The world’s largest auto market is also the world’s biggest energy consumer and emitter of greenhouse gases – so Chinese authorities are increasingly desperate to find ways of fighting pollution.
While just a few years ago the Communist government had a ban in place over any talks about its growing problem, today the pollution can’t be shoveled under the mattress – for the simple fact that it’s become visible in broad daylight.
So, there was a broad scenario change – impose measures to address the problem. Just speaking about the auto industry measures, the authorities have imposed caps on new car sales registrations in some cities, want to take off the streets millions of rubbish, polluting, old cars and promote the “new energy” vehicles – plug-in hybrids and electrics.
But the latter segment has not been catching up among consumers, because of the high prices and lack of proper charging infrastructure. Now, there’s another alternative to the gasoline and diesel burning engines – compressed or liquefied natural gas.
According to Bloomberg New Energy Finance, by 2020, there will be 3.8 million cars, trucks and buses in China that use the alternate fuel, which is almost double the current number.

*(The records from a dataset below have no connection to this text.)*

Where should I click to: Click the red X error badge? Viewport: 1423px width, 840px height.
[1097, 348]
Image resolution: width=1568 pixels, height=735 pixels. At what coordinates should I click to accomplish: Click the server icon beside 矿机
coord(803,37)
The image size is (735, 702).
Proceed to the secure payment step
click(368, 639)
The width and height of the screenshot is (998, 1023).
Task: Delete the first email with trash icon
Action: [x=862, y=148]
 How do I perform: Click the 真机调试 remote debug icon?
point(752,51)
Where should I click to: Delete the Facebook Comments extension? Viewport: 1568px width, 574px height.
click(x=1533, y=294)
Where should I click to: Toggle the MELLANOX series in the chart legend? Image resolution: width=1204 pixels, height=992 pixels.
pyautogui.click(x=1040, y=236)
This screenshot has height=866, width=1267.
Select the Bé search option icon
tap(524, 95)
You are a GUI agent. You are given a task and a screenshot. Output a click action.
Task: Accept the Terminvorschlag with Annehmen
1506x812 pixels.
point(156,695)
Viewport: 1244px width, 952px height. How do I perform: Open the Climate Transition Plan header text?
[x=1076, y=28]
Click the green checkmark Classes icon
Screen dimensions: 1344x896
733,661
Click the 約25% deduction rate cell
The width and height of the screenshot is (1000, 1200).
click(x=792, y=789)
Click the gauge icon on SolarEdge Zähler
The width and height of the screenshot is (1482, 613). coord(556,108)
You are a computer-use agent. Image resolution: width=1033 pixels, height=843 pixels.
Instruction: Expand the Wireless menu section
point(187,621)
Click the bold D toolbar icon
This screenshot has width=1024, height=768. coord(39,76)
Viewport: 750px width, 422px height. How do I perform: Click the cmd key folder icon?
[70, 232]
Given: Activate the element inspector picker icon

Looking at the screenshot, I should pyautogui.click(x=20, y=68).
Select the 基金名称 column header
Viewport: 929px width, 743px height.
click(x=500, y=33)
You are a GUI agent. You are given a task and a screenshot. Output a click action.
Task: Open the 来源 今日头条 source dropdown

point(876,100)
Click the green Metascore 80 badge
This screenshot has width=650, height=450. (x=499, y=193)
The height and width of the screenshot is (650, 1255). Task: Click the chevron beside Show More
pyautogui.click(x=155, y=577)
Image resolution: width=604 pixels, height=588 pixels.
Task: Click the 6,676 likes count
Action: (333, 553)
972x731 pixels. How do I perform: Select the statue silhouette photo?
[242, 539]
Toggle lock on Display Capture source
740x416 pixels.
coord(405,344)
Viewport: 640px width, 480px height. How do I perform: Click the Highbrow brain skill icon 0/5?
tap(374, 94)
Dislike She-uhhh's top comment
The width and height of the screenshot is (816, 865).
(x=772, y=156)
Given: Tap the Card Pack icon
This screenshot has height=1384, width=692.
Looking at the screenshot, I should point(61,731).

“Natural gas vehicles have significant growth potential in China because they’re more economical than conventional models and because the government is committed to fighting pollution,” said Ricky Wang, an analyst at ICIS-C1 Energy. “Gas demand from the transport sector is booming.”
The gas is 30% cheaper than diesel, and also emits 32% less polluting substances, while the country already has in place a network of almost 5,000 natural gas fuel stations and a $400 billion gas import deal with Russia.